Series: Leadership for women in STEMM - mental toughness for mental health (2/5)

The statistics relating to the mental health and wellbeing of people across the globe have been and continues to be immensely impacted by the COVID-19 pandemic. As many as 78% of adults believe their mental health has worsened this year due to COVID 19, according to Professor Helen Christiansen, a professor of Mental Health at the University of NSW. Many hurting people are reaching out to psychologists and counselors for help. But many are not.

There is still a massive stigma associated with asking for help on mental health related issues.

It seems easier to take a few days off when the symptoms are headache, fever, and a runny nose. Feelings and behaviours that signal mental health issues vary in type and intensity. Many employees are worried about what their boss will think, how their colleagues will judge them. Will this entry on their HR record impact their chances of being selected for the next promotion?

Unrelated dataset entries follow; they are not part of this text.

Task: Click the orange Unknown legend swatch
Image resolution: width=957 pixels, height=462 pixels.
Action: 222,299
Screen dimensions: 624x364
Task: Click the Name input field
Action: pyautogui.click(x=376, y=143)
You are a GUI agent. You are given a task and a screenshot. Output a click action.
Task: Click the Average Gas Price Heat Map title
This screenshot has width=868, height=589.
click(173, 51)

Leadership by its nature requires us to work under higher levels of pressure. This is par for the course when you have the responsibility of leading projects and people.

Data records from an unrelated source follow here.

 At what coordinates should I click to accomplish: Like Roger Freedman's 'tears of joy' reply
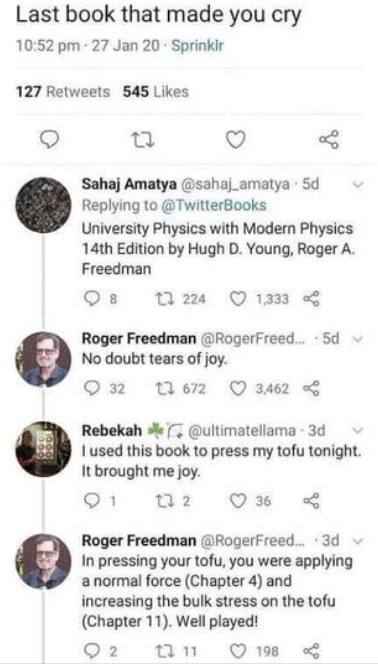(238, 388)
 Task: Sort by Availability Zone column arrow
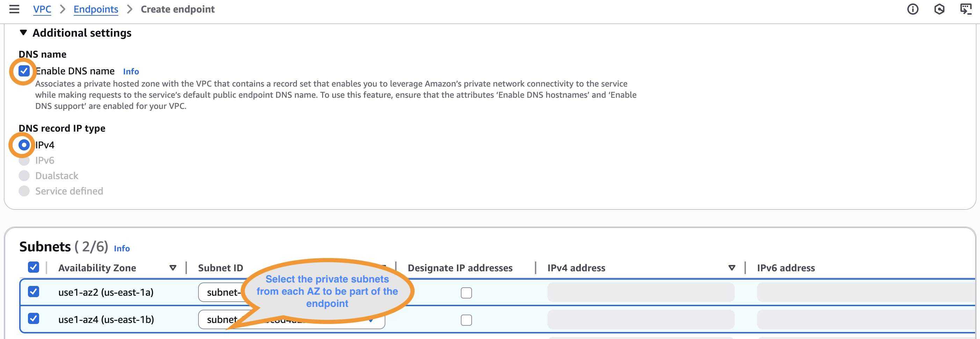click(173, 268)
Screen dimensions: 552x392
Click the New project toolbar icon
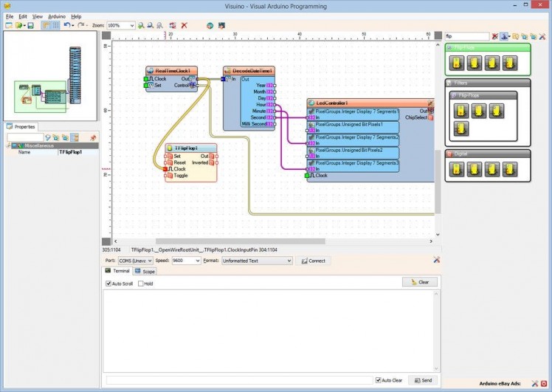[x=9, y=25]
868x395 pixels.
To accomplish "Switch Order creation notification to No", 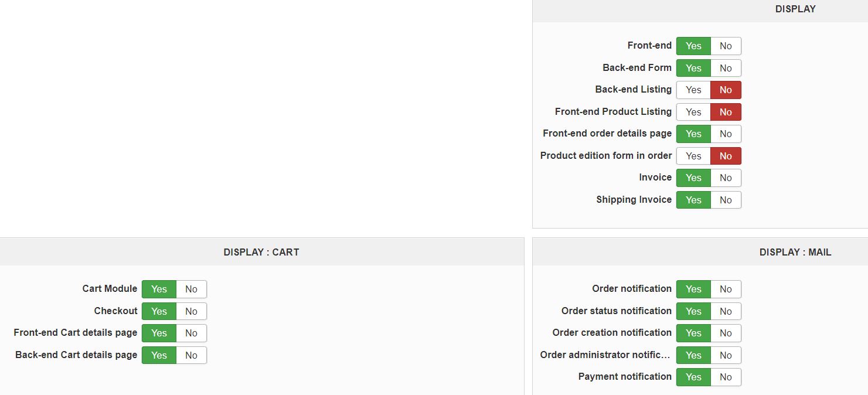I will pyautogui.click(x=726, y=333).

My message today is to highlight and hopefully help to normalise the reality of just how fragile our mental state can be, and to give you a few quick hacks on how to snap yourself back into focus long enough to get the job done or to a point where it’s OK to give it to a colleague or to come back to it in a day or two. These suggestions are not meant to replace clinical advice or minimise the seriousness of your mental state.


I can remember my mental health took a major nose-dive about 11 years ago. I was in a job that was not winning. I had a boss who was not backing me and yet I was digging my heels in to prove he was wrong, and that I was turning the business around and that I was worthy of his respect. I was also terrified of losing my salary because I thought I was too old to get another job at that level - a form of the curse of the golden handcuffs I guess - and more than anything, I was terrified if my work colleagues found out I was taking time off to take care of my mental health, that they would reject me even more and not trust me for leadership roles in upcoming projects and promotions.


I refused to allow the doctor to write “stress leave” or anxiety or anything that sounded like I was not handling the pressure of my role on my medical certificate. I remember the reason for the 2 weeks leave was very vague. And I rehearsed what I said on the phone to my boss many times so I would not let the cat out of the bag or sound too dysfunctional or share too much or be overly apologetic.


Then whilst I took the 2 week leave and attended an outpatient mental health recovery program each day, I drove stealthily to and fro the centre looking around in fear that I would be found out.

And the terror of returning to work thinking “they all know for sure…. what do I say when they ask where I’ve been?